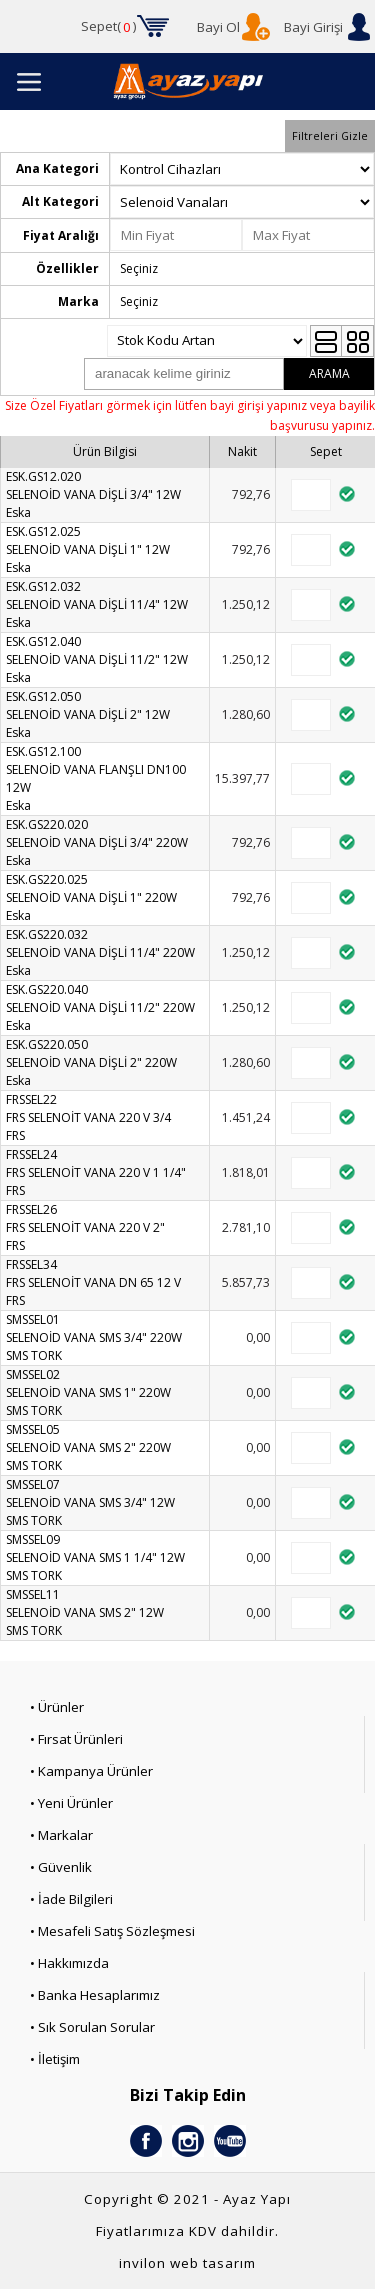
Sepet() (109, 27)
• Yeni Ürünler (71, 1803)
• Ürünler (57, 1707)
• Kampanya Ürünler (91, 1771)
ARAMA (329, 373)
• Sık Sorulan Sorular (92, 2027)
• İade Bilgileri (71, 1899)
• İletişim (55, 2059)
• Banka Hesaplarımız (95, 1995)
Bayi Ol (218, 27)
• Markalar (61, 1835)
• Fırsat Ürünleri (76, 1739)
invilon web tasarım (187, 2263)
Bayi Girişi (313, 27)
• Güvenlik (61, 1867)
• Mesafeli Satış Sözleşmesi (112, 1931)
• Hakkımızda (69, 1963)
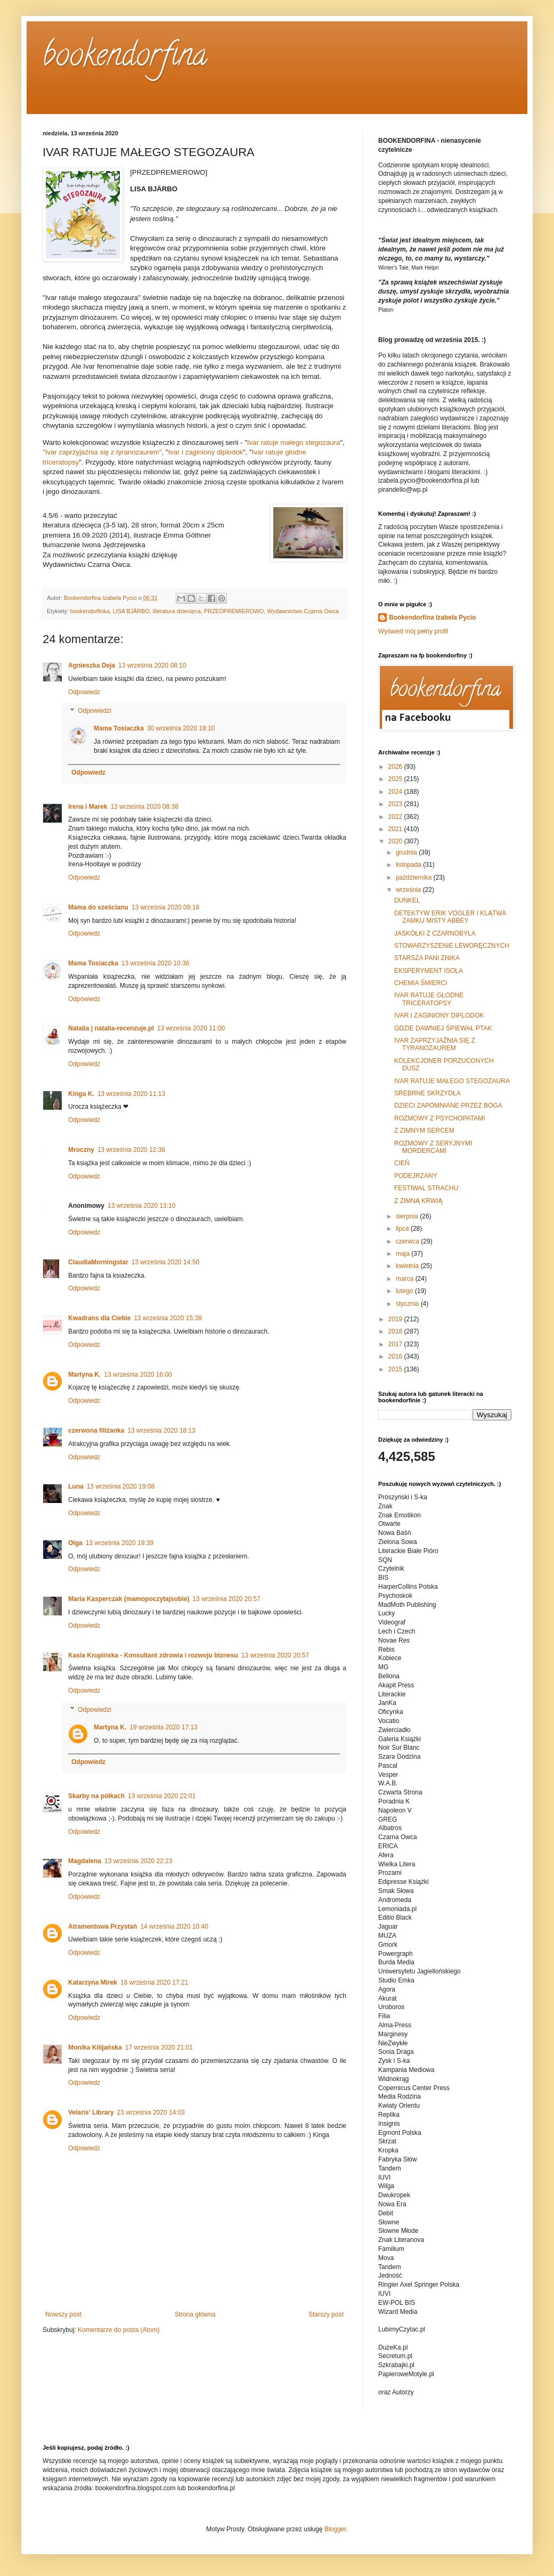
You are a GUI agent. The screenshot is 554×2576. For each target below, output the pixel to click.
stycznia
= = = = =
What to produce | Arrange every line of the records above as a JSON list of strings, with one string per line. Leave out blank lines and the pictures.

Answer for the task |
[
  "Sepet() (109, 27)",
  "• Yeni Ürünler (71, 1803)",
  "• Ürünler (57, 1707)",
  "• Kampanya Ürünler (91, 1771)",
  "ARAMA (329, 373)",
  "• Sık Sorulan Sorular (92, 2027)",
  "• İade Bilgileri (71, 1899)",
  "• İletişim (55, 2059)",
  "• Banka Hesaplarımız (95, 1995)",
  "Bayi Ol (218, 27)",
  "• Markalar (61, 1835)",
  "• Fırsat Ürünleri (76, 1739)",
  "invilon web tasarım (187, 2263)",
  "Bayi Girişi (313, 27)",
  "• Güvenlik (61, 1867)",
  "• Mesafeli Satış Sözleşmesi (112, 1931)",
  "• Hakkımızda (69, 1963)",
  "You are a GUI agent. The screenshot is 554×2576. For each target below, output the pixel to click.",
  "stycznia"
]